2010, two months after Waltmeyer had filed his petition in the district court, the Central Office

responded to Waltmeyer’s June 8, 2010, appeal and ordered the hearing officer to conduct a

rehearing. The rehearing took place on January 26, 2011, and the hearing officer found Waltmeyer

guilty of violating a different code with the same severity level as his original violation. The hearing

officer assessed the same penalties that were assessed after Waltmeyer’s first hearing.

        After the rehearing, the government moved to hold briefing in abeyance or dismiss

Waltmeyer’s § 2241 petition without prejudice for failure to exhaust administrative remedies. The

district court found that Waltmeyer had not administratively appealed the result of the rehearing and

that an administrative remedy existed under 28 C.F.R. § 542.14. Thus, the district court dismissed

Waltmeyer’s § 2241 petition without prejudice so that he could exhaust his available administrative

remedies. Waltmeyer timely appealed the district court’s judgment, arguing that the district court
erred by dismissing his petition for failure to exhaust administrative remedies and that the Bureau

lacked authority to act beyond the sixty-day deadline for responding to his appeal.

        We review the district court’s judgment de novo. Charles v. Chandler, 180 F.3d 753, 755

(6th Cir. 1999). “Federal prisoners must exhaust their administrative remedies prior to filing a

habeas petition under § 2241.” Fazzini v.
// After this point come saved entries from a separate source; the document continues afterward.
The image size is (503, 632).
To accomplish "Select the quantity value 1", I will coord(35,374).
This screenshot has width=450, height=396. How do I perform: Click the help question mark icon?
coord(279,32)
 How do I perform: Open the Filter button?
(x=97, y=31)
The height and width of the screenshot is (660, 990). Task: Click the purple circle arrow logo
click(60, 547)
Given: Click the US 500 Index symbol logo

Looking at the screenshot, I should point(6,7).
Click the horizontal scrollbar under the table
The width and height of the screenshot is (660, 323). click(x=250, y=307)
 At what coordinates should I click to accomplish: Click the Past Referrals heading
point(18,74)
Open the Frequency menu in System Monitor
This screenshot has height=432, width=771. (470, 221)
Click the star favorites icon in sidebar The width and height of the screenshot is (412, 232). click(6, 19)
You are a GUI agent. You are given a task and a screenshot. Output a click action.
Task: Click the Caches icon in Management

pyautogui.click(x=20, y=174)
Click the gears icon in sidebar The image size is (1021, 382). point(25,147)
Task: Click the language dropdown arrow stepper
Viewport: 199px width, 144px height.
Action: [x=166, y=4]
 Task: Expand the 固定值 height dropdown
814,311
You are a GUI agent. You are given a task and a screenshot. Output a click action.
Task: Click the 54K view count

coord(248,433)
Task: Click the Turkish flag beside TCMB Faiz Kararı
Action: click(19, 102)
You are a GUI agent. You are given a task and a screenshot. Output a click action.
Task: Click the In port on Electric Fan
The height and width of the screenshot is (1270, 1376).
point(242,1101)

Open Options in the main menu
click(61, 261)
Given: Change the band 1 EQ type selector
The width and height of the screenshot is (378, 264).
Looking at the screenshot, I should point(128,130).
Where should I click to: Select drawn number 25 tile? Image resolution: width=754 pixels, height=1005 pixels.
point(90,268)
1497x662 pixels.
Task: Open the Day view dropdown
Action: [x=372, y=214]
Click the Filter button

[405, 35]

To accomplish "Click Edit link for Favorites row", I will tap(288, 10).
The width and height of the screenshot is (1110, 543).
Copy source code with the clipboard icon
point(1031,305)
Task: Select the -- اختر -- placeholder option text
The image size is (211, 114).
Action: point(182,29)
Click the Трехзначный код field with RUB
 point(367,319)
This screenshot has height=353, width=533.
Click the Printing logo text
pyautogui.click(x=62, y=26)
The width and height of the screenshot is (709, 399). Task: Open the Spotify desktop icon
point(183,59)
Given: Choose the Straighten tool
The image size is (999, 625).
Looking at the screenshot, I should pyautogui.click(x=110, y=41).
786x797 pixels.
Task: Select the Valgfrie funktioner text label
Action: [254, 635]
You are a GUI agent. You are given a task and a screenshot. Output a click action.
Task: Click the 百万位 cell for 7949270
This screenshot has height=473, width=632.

Ne. Ohio Corr. Ctr., 473 F.3d 229, 231 (6th Cir. 2006).

        The General Counsel did not respond to Waltmeyer’s appeal within the required time period.

Waltmeyer was therefore entitled to “consider the absence of a response to be a denial,” § 542.18,

at the final level of administrative appeal process. Thus, when Waltmeyer filed his § 2241 petition,
                                            No. 11-1963
                                                -3-

he had exhausted his administrative remedies regarding the claims in his petition. See Risher v.

Lappin, 639 F.3d 236, 240 (6th Cir. 2011). Because Waltmeyer exhausted his administrative

remedies with respect to the claims in his petition, the district court erred by dismissing the petition

for failure to exhaust those remedies. Id. at 241.

        Nevertheless, we affirm the dismissal of Waltmeyer’s § 2241 petition on the alternative

ground of mootness. See Dixon v. Clem, 492 F.3d 665, 673 (6th Cir. 2007). Although the parties

and the district court did not address mootness, we may raise the issue sua sponte because it is a

jurisdictional issue. See Berger v. Cuyahoga Cnty. Bar Ass’n, 983 F.2d 718, 721 (6th Cir. 1993).

“The test for mootness is whether the relief sought would, if granted, make a difference to the legal

interests of the parties.” Wedgewood Ltd. P’ship I v. Twp. of Liberty, 610 F.3d 340, 348 (6th Cir.

2010), cert. denied, 131 S. Ct. 1007 (2011) (citation and internal quotation marks omitted).

Waltmeyer sought reinstatement of the good-time credits that he lost following the hearing officer’s

determination that he violated § 541.3, Code 108. He also requested that the incident report be

expunged from his record and that he be transferred back to Leavenworth. The Central Office’s

remand to the hearing officer for a rehearing effectively vacated the first hearing. The hearing officer

then reassessed the sanctions based on the officer’s determination that Waltmeyer violated § 541.3,

Code 199. Thus, even if we found that the first hearing violated Waltmeyer’s due process rights, we

would be unable to “grant the requested relief” because we would be vacating a decision that has

already been administratively overturned. Berger, 983 F.2d at 724.
        The district court’s judgment is affirmed.